The proposed rule would allow attorneys to recommend and/or immigration judges to terminate removal (“deportation”) proceedings. Upon termination, the INS would “immediately” re-serve the individual with a new NTA. In so doing, the individual would then be allowed to apply for the more liberal Suspension of Deportation because the necessary physical presence period would not have been terminated by service of the NTA. This process, created to address the significant disadvantages of the stop-time rule and the exacting standards of Cancellation of Removal for Certain Non-Permanent Residence will be known as “re-papering.”
Re-papering eligibility, according to the proposed rule, requires that one be in removal proceedings at the time of their application, i.e. not initially raised by a Motion to Reopen old proceedings, and that one must be otherwise eligible for the desired relief. In order to be eligible for Suspension of Deportation, one must demonstrate that they have been physically present in the United States for a continuous period of not less than 7 years and is a person of good moral character. Many of you who have been here for the required period of time, lost the opportunity to apply for Suspension of Deportation because your Order to Show Cause (“OSC”) or NTA was served prior to the your having been here for 7 years. As described above, re-papering would overcome this otherwise insurmountable obstacle to lawful permanent residence.

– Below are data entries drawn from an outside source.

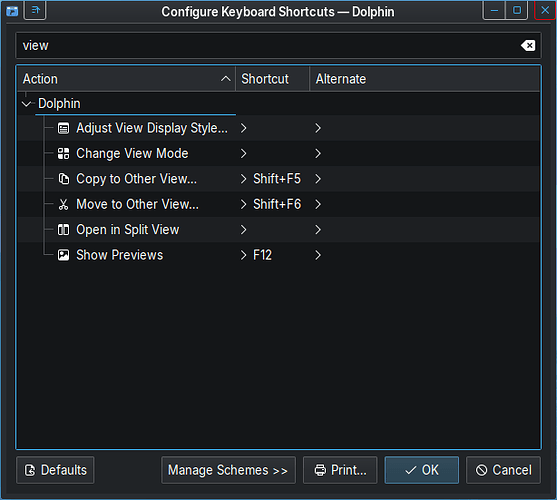Click the Change View Mode grid icon
The width and height of the screenshot is (557, 500).
tap(64, 154)
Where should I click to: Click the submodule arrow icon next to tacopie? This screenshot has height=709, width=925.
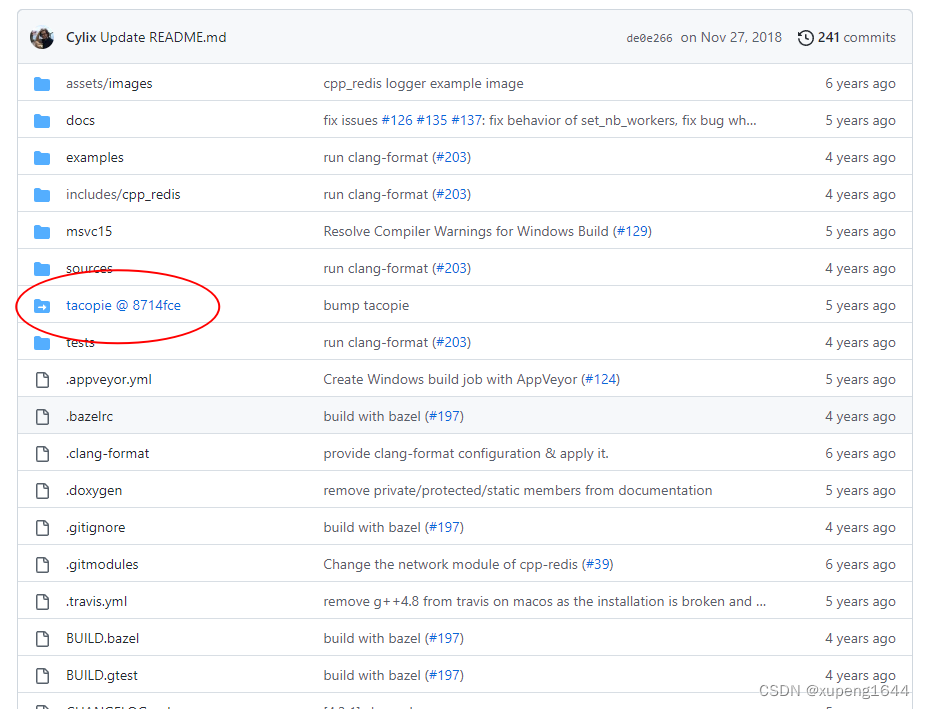tap(41, 305)
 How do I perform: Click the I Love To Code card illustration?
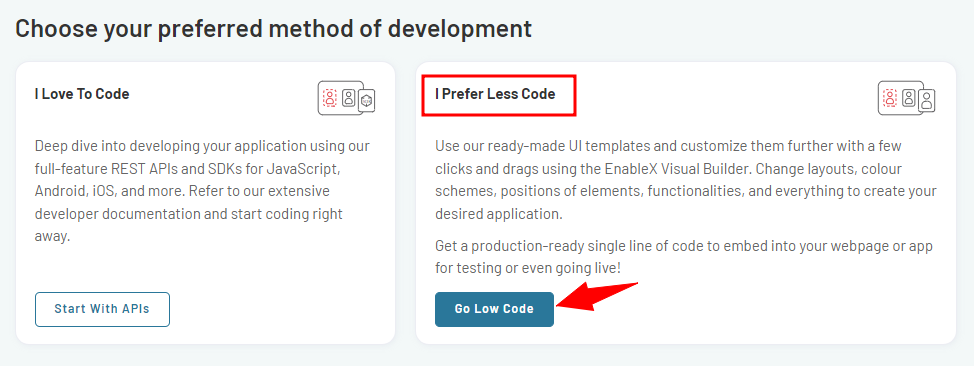[347, 98]
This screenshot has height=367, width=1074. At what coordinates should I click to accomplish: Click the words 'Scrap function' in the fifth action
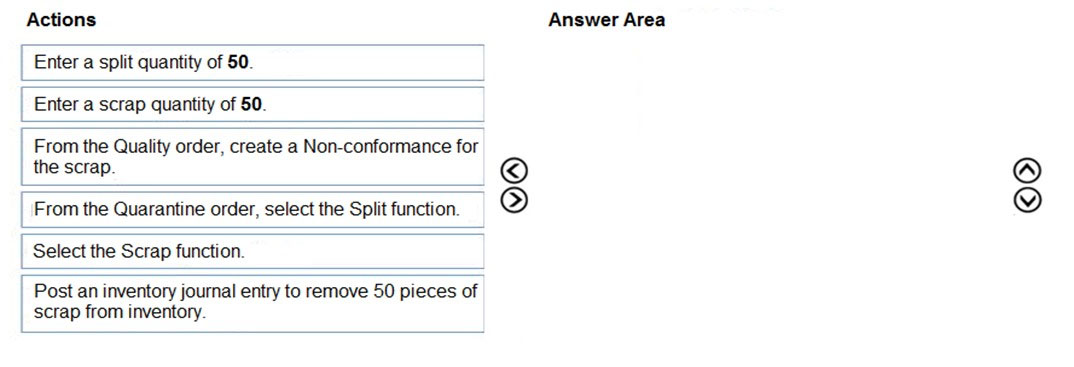click(182, 251)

Most importantly, Suspension of Deportation mandates that one must demonstrate that his or her deportation would result in extreme hardship to the alien or to his lawful permanent resident or United States citizen spouse, parent(s) or child(ren). In comparison to the remedy of Cancellation of Removal for Certain Non-Permanent Residents, an individual applying for that relief must demonstrate that deportation would result in exceptional and extremely unusual hardship to the individual’s permanent resident or citizen spouse, parent(s) or child(ren).
Cancellation of Removal specifically excludes hardship to the individual as a permissible consideration and imposes a more exacting burden upon an individual concerning the standard of hardship to be proven. Curiously, while case law and regulation is well documented as to what constitutes hardship in the Suspension context, case law and regulation is conspicuously absent with regard to what constitutes exceptional and extremely unusual hardship. To date, the Board of Immigration Appeals has not set precedent in the Cancellation of Removal context.
If the proposed rule on re-papering is adopted, individuals who are unfortunate enough to be in deportation proceedings, but who are otherwise eligible for the remedy of Suspension of Deportation, will enjoy the benefits of a well-defined statute and consequently, an articulated body of case law. As a result, the effective presentation of your matter may result in the creation of your lawful permanent residence in the United States.